Communication with host applications

Memory Interface

The C host API provides functions to transfer data between the host memory and any of the DPU memory (IRAM, WRAM or MRAM):

dpu_copy_from(struct dpu_set_t set, const char *symbol_name, uint32_t symbol_offset, void *dst, size_t length) to copy a buffer from a single DPU

dpu_broadcast_to(struct dpu_set_t set, const char *symbol_name, uint32_t symbol_offset, const void *src, size_t length, dpu_xfer_flags_t flags) to broadcast a buffer to a set of DPUs

dpu_push_xfer(struct dpu_set_t set, dpu_xfer_t xfer, const char *symbol_name, uint32_t symbol_offset, size_t length, dpu_xfer_flags_t flags) to push different buffers to a set of DPUs in one transfer.

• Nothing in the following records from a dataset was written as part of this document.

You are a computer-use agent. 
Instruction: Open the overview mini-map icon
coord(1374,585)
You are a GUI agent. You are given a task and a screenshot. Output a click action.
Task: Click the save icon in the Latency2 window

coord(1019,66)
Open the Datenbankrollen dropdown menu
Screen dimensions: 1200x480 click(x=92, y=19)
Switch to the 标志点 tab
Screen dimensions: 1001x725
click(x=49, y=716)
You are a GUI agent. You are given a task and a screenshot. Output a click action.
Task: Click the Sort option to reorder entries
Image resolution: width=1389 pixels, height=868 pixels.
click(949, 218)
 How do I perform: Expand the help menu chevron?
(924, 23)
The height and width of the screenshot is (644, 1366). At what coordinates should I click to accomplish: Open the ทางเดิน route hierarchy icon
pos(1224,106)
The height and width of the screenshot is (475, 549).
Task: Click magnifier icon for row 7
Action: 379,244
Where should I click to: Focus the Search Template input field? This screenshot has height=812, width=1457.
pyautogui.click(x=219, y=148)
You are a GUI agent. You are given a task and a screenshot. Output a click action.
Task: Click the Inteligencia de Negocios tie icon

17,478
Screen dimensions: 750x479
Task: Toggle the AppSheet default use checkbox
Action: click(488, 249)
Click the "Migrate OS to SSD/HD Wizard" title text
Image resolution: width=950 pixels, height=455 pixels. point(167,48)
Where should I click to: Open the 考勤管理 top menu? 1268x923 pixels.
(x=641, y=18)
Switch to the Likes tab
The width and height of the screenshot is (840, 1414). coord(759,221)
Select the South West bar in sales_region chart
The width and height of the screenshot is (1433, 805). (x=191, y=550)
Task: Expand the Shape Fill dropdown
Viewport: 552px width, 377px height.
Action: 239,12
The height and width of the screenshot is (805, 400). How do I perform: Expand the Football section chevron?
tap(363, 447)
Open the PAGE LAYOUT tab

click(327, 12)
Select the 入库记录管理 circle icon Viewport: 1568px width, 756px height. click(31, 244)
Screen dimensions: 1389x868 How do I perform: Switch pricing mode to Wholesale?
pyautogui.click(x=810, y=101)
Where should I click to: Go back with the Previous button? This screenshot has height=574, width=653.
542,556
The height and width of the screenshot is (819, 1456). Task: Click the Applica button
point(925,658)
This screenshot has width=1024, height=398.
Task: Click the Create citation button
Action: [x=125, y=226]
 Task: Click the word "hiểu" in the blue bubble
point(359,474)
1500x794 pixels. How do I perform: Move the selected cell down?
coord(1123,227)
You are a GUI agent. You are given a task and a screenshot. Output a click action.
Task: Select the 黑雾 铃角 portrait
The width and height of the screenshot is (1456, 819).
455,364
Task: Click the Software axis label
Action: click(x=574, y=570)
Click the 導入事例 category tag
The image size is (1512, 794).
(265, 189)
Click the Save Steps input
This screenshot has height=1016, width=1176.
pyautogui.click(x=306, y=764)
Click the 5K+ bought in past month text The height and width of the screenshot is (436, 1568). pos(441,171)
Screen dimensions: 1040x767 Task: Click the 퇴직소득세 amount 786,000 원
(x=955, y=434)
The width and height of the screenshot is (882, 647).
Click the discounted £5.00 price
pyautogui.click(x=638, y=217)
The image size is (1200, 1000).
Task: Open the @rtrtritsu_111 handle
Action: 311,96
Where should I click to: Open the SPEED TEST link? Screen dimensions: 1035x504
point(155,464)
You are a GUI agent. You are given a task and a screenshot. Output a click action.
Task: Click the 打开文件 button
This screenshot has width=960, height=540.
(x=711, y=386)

There are some alignment limitations when using these functions, depending on the target DPU memory:

IRAM address and length must be aligned on 8 bytes
WRAM address and length must be aligned on 4 bytes
MRAM address and length must be aligned on 8 bytes

The functions will return an error if these constraints are not respected.

The symbol_name argument consists of a name of a variable in the DPU code. It can be either a MRAM variable (with the __mram or __mram_noinit attribute) or a WRAM variable (with the __host attribute). Other variables are not visible to the host application. (Note: Before you use WRAM transfers, read the Data sharing section.)

Note: The special MRAM variable DPU_MRAM_HEAP_POINTER (cf The DPU MRAM Heap Pointer) can be accessed by specifying DPU_MRAM_HEAP_POINTER_NAME (defined in dpu_types.h) as the symbol_name.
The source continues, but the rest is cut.